TEXT:
* * *

There are also well-known examples of unsuccessful partnerships between Russian and Western firms which have resulted in serious losses. “The Spar chain had a dispute with Russian holding Marta. Marta owned a subfranchise for Moscow and fell out with the Russian Spar franchisee, Spar Central Russia. Marta applied for a master franchise in the regions, but it ended up coming to terms with Spar Central Russia. As a result, Spar Central Russia sold the subfranchises to different firms and acquired a chain of stores in the regions. In 2005 it acquired a large chain in Vladimir,” says Ms Dalnova. The conflict resulted in the closedown of a number of Spar stores.
Another popular form of market entry is a partnership with a Western development firm already operating in Russia. The advantage of this approach is that the developer is aware of local conditions and can offer retail operators standard lease agreements and professional management. A good example is Ramstor which is a joint venture of Turkish retail operator, Migros, and development firm, Enka (initially they each acquired a 50% stake but recently Migros sold its stock to Enka). According to Ms Dalnova, “This type of partnership made it much easier for Migros to enter the Russian market. Enka already had seven years of experience of operating in Russia which meant it was able to overcome a lot of bureaucratic and administrative obstacles. The successful partnership helped them create some of the very first modern shopping centers in Russia and Ramstores opened near Molodezhnaya and Kashirskaya subway stations and on Sheremetyevskaya Street in Moscow. The store’s turnover also includes rental income from areas
leased to other retail operators.”
“If we look at the type of interaction between developers and retail operators, usually this is confined to the renting of retail areas. Developers are happy to have Western retail brands in their shopping centers, and so they offer them good lease terms and lower rental rates than to Russian retailers because popular Western brands usually generate the main number of visitors. Also Western chains are willing to provide a fixed percentage of turnover as well as fixed rental payments,” says Ms Rosenthal.
Other types of cooperation between developers and retailers include the acquisition of development franchises to develop brands within shopping chains. Crocus Group acquired several franchises for its retail chain; however it did not promote these brands to the mass market.
“In the West developers design and build hypermarkets for large retailers, fill them with tenants and then sell them directly to the retailer. In Russia there are no examples of this type of built-to-suit retail projects,” says Mr Kershaw. The least successful route for foreign retailers in Russia has been the acquisition of local retail operators followed by the modernization of their stores. According to Mr Kuutsa, “When Western retailers buy a Russian chain there is a strong chance that the price will be overstated. Also the reorganization of a Russian retail operation to meet Western retail standards requires a considerable investment. Previously some market experts thought that Wall-Mart and Carrefour would opt for this approach since creating a chain from scratch would take too long, and they would be overtaken by the competition.” However not everyone agrees with this, “I have never had much faith in rumors of the acquisition of Russian chains by Western retail giants like Carrefour, Wal-Mart and Tesco .

* * *

RECORD LIST:
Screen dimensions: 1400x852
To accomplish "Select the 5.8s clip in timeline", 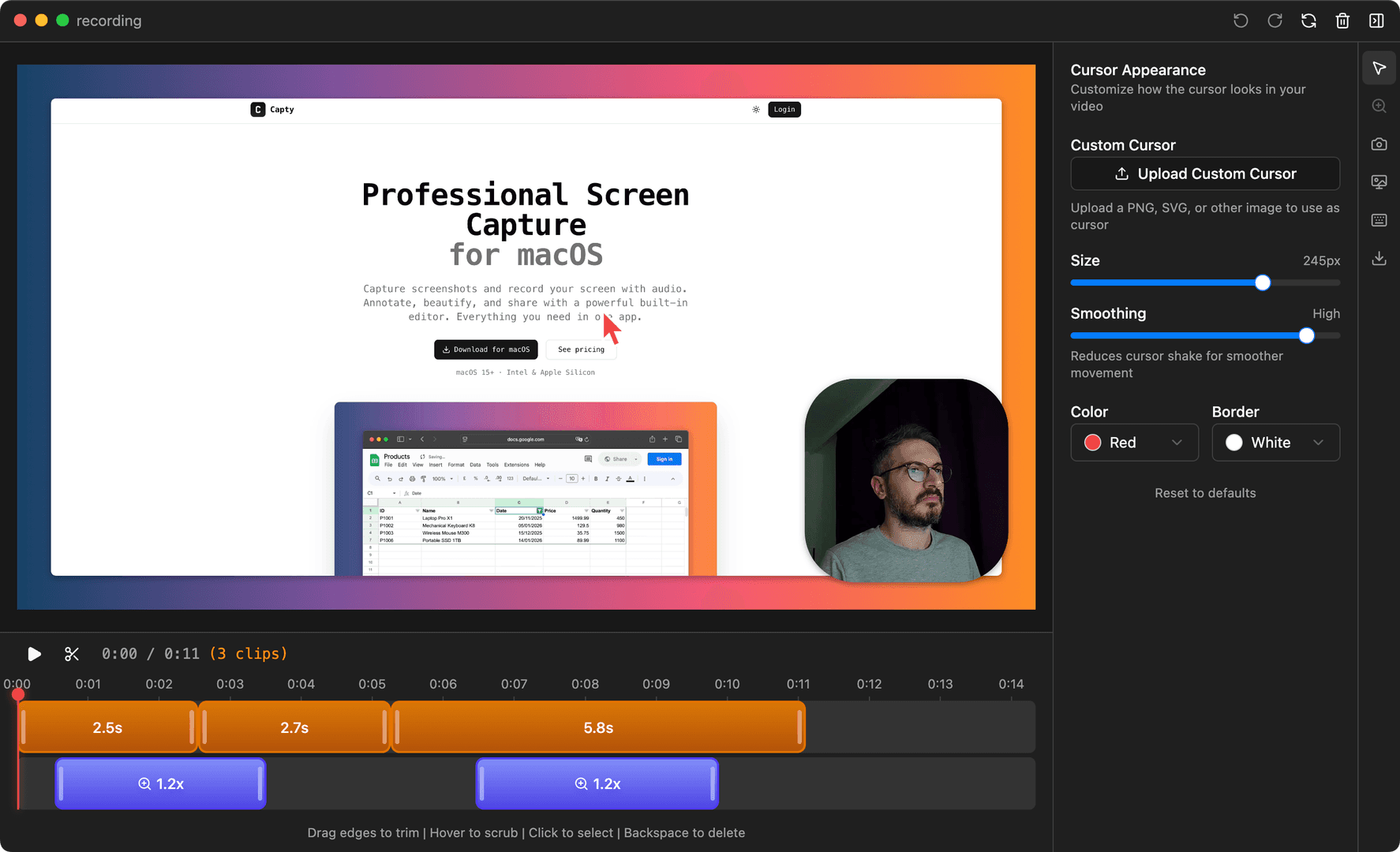I will [598, 727].
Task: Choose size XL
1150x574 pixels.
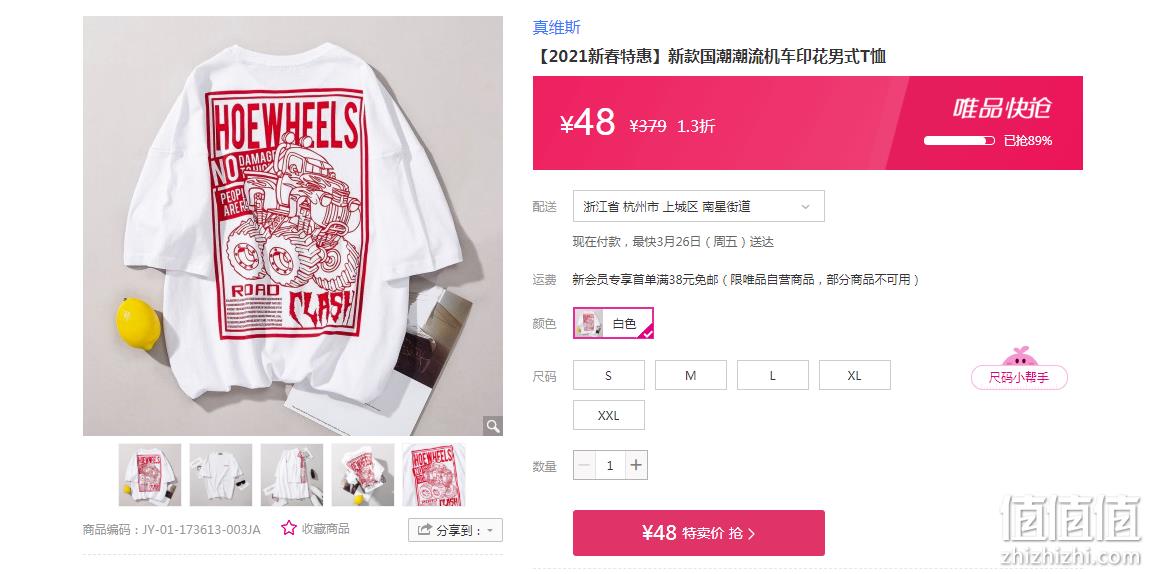Action: [x=854, y=375]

* * *

WORK TO DO:
1: In the text on Western retailers in Russia, how many years of experience operating in Russia did Enka already have when Migros entered the market?
2: Echo the passage of the text on Western retailers in Russia from "Other types of" up to and including "the mass market.".

SOLUTIONS TO EACH TASK:
1: Seven years.

2:
Other types of cooperation between developers and retailers include the acquisition of development franchises to develop brands within shopping chains. Crocus Group acquired several franchises for its retail chain; however it did not promote these brands to the mass market.